I don’t understand high volume text messaging

I know this is a dramatic example from Yahoo News. I'm not trying to paint with a brush that's too wide:

Their thumbs sure must be sore. Two central Pennsylvania friends spent most of March in a text-messaging record attempt, exchanging a thumbs-flying total of 217,000. For one of the two, that meant an inches-thick itemized bill for $26,000.

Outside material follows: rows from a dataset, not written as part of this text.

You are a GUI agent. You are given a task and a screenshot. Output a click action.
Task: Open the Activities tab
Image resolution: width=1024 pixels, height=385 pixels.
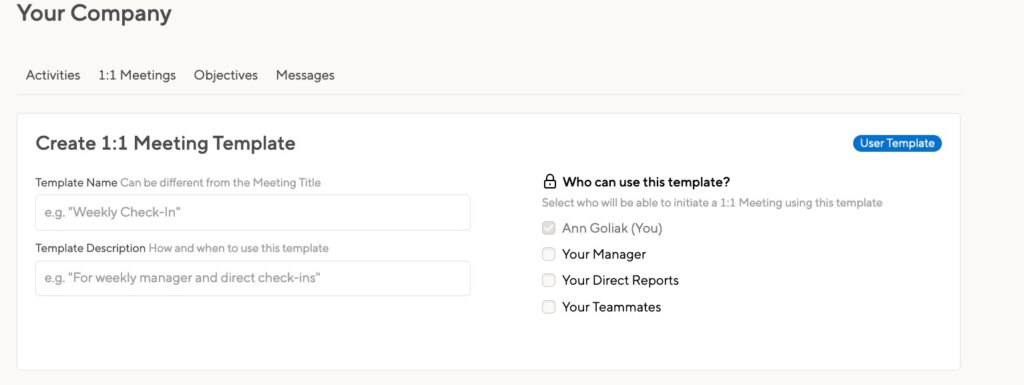(53, 75)
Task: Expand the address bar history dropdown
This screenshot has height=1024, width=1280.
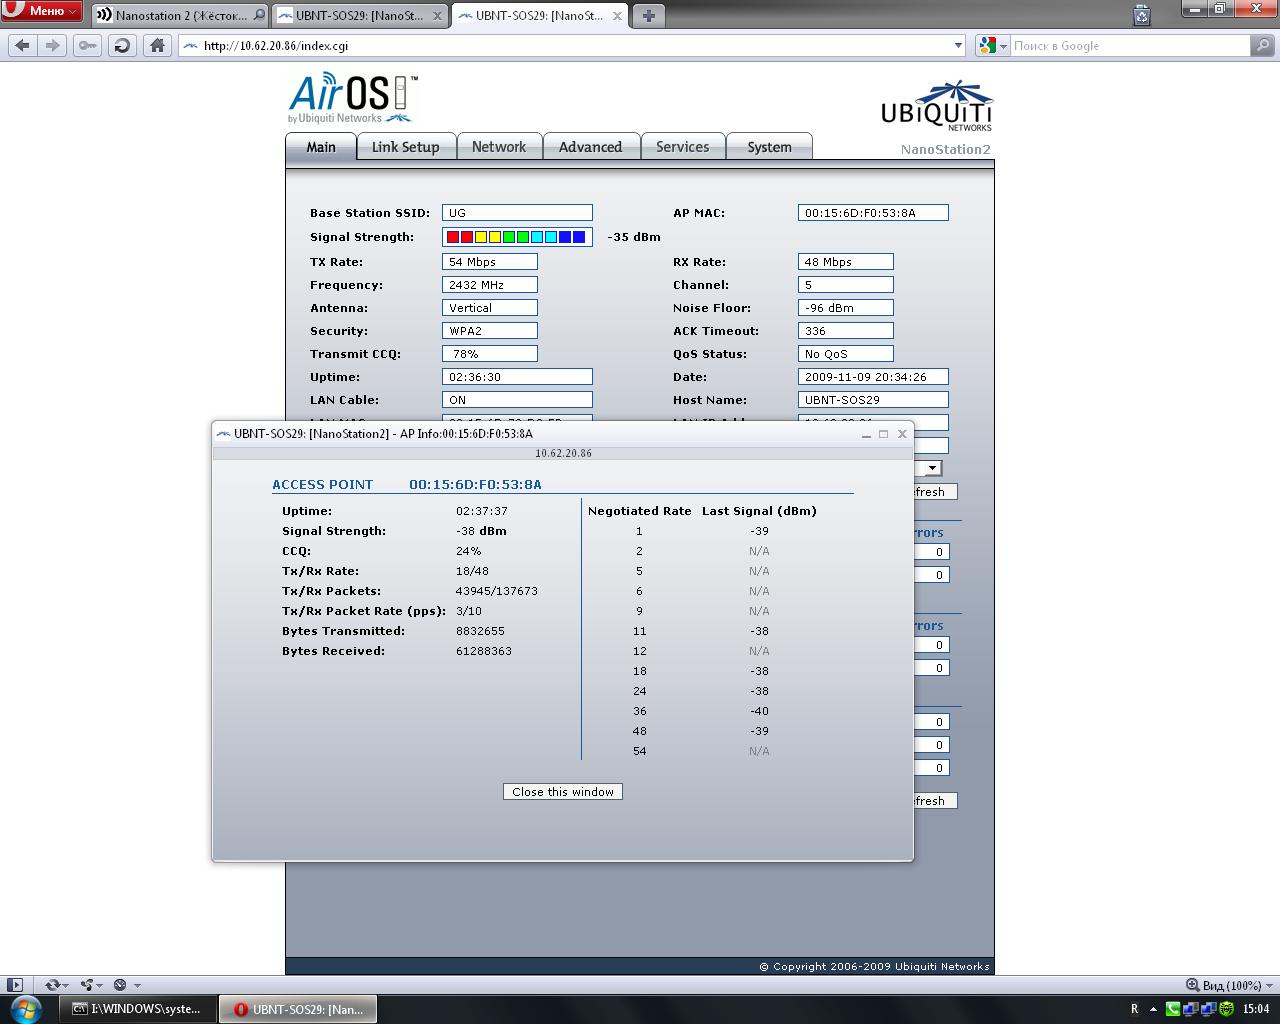Action: click(957, 45)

I understand email. I understand a text message here and there. I don't understand the allure of volume texting personal updates to friends (any more than a dozen per day). And, yes, I don't understand the allure of Twitter (and see here). Not everyone is like these record-setters, but our society is now filled with people who are truly obsessed with communicating in micro-messages. Many parents are concerned that their children aren't developing traditional conversational skills. It really seems like quantity over quality. Or is it insecurity: the need to be reassured that someone exists on the other end and cares enough about your almost-mindless phrase that they reciprocate with their own almost-mindless phrase? If you care about someone, why not join them for a face-to-face conversation, or call them on a phone and have a real conversation, or video-Skype them (a truly remarkable and free service which I recently discovered)? Are people becoming afraid that they won't be able to string more than a few sentences together? That they won't be able to conversationally perform under the pressure of the moment? Why the rampant preference for conversationus interruptus? In my experience, most of the important things in life cannot be said in a short burst of words, and quantity cannot make up for quality. But maybe I'm just old fashioned.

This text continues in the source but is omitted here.